## [Task brief]
Print the rows below word for word, starting at the line that contains "Task: Expand the" and ending with the last of the rows. Omit the pictures from your answer.

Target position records
────────────────────

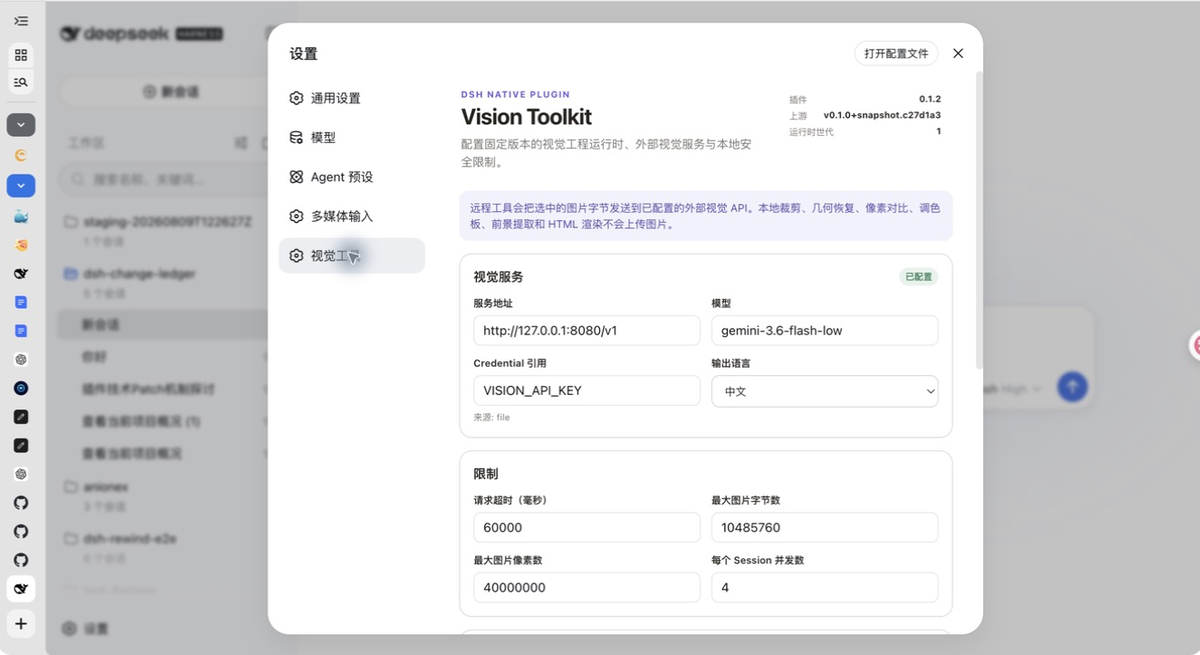Open the grid dashboard icon in left rail

point(21,55)
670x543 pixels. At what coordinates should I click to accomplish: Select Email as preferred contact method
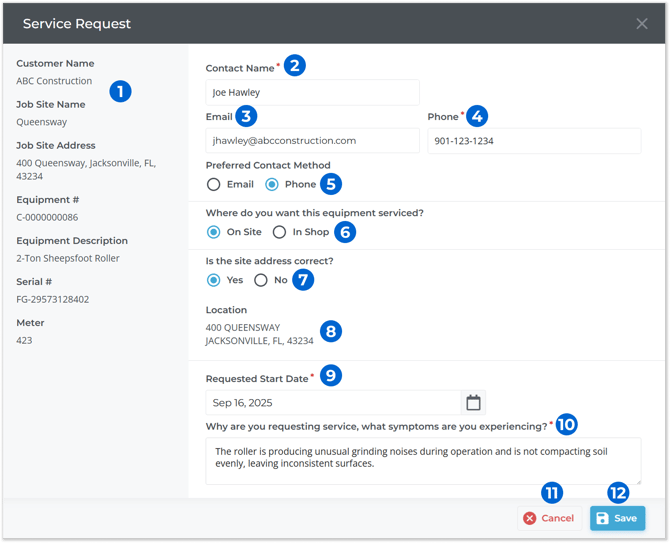[214, 185]
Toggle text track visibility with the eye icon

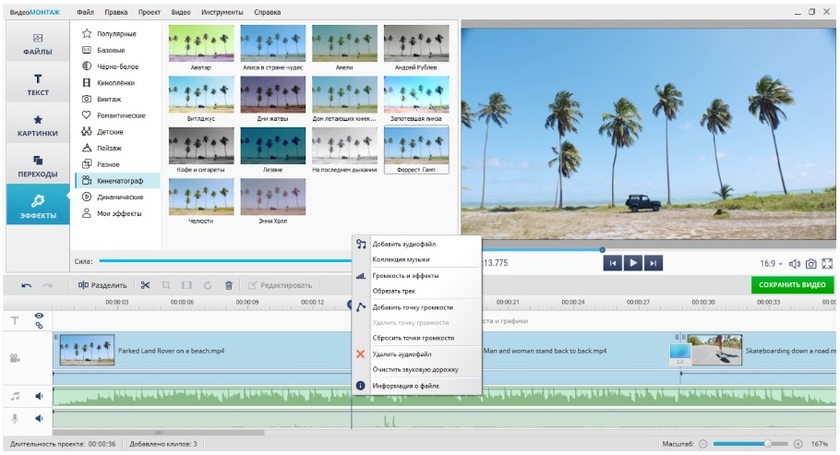tap(39, 316)
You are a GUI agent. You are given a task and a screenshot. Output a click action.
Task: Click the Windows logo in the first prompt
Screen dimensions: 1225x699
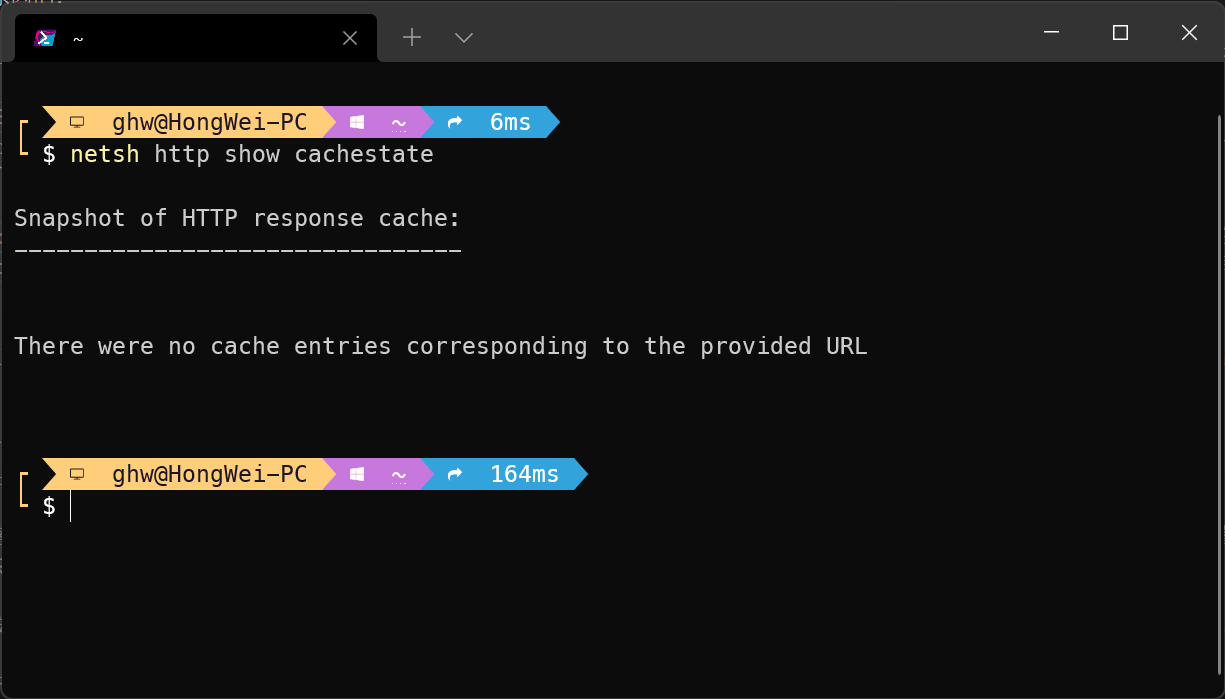point(357,122)
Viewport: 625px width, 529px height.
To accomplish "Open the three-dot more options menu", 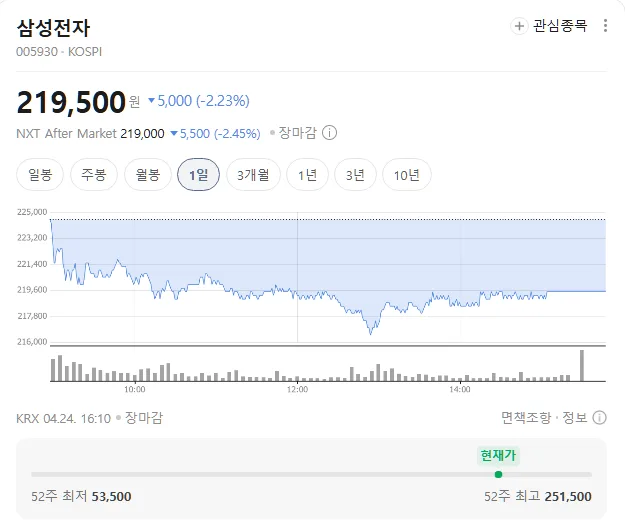I will click(x=605, y=26).
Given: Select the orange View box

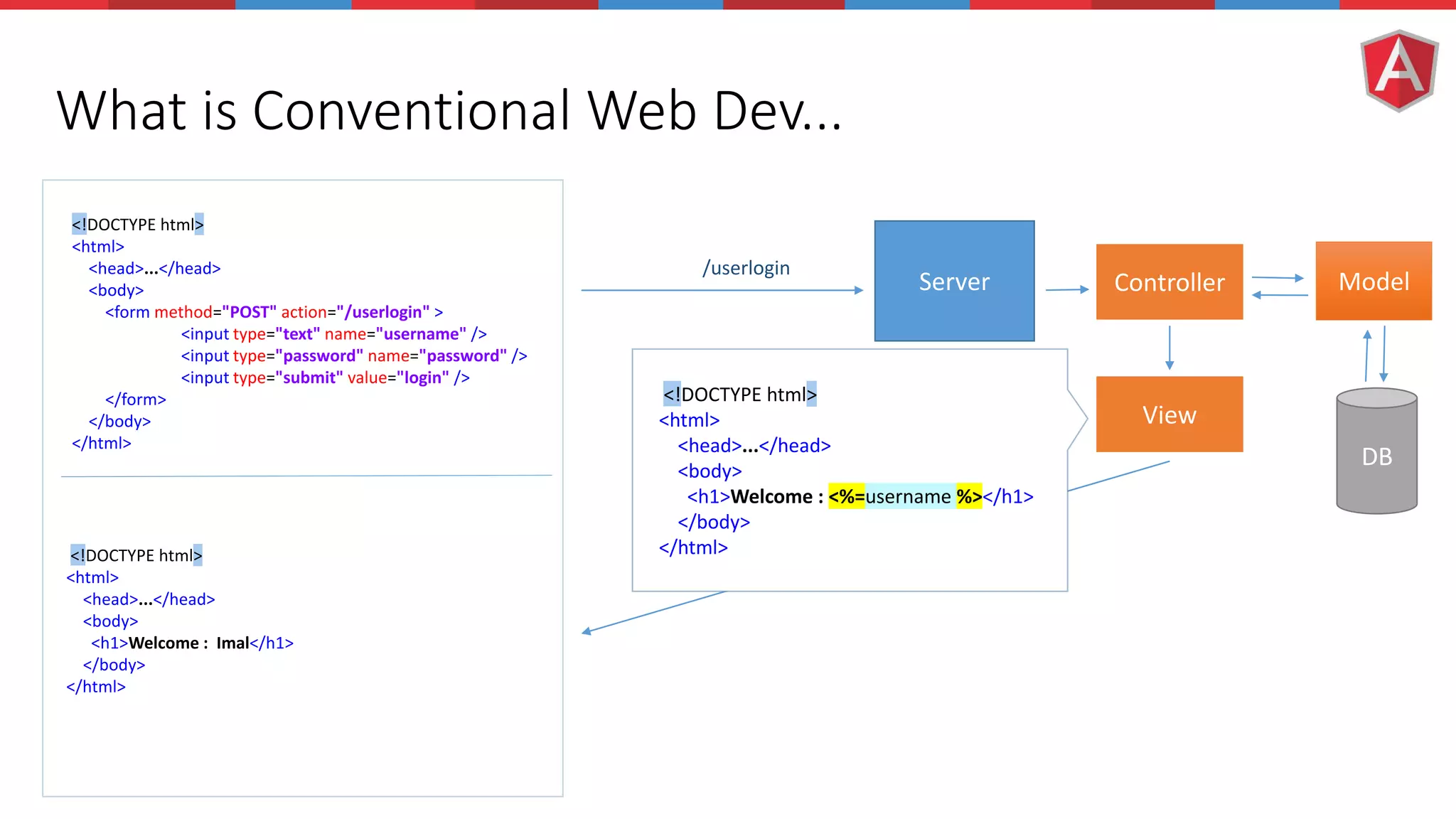Looking at the screenshot, I should click(x=1169, y=414).
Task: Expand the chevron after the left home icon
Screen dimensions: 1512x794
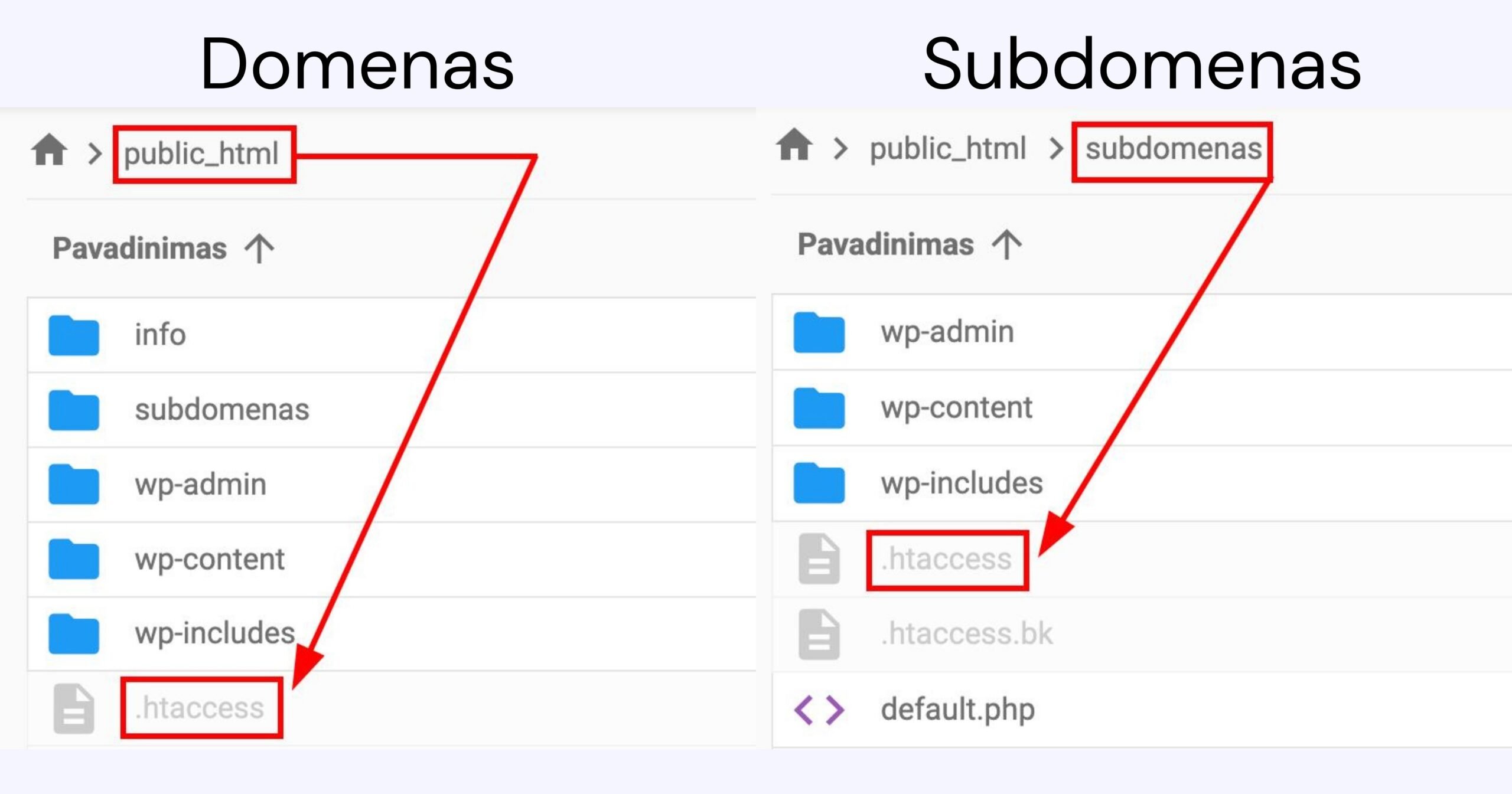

────────────────────

## [Written answer]
Task: Expand the chevron after the left home icon
Screen dimensions: 1512x794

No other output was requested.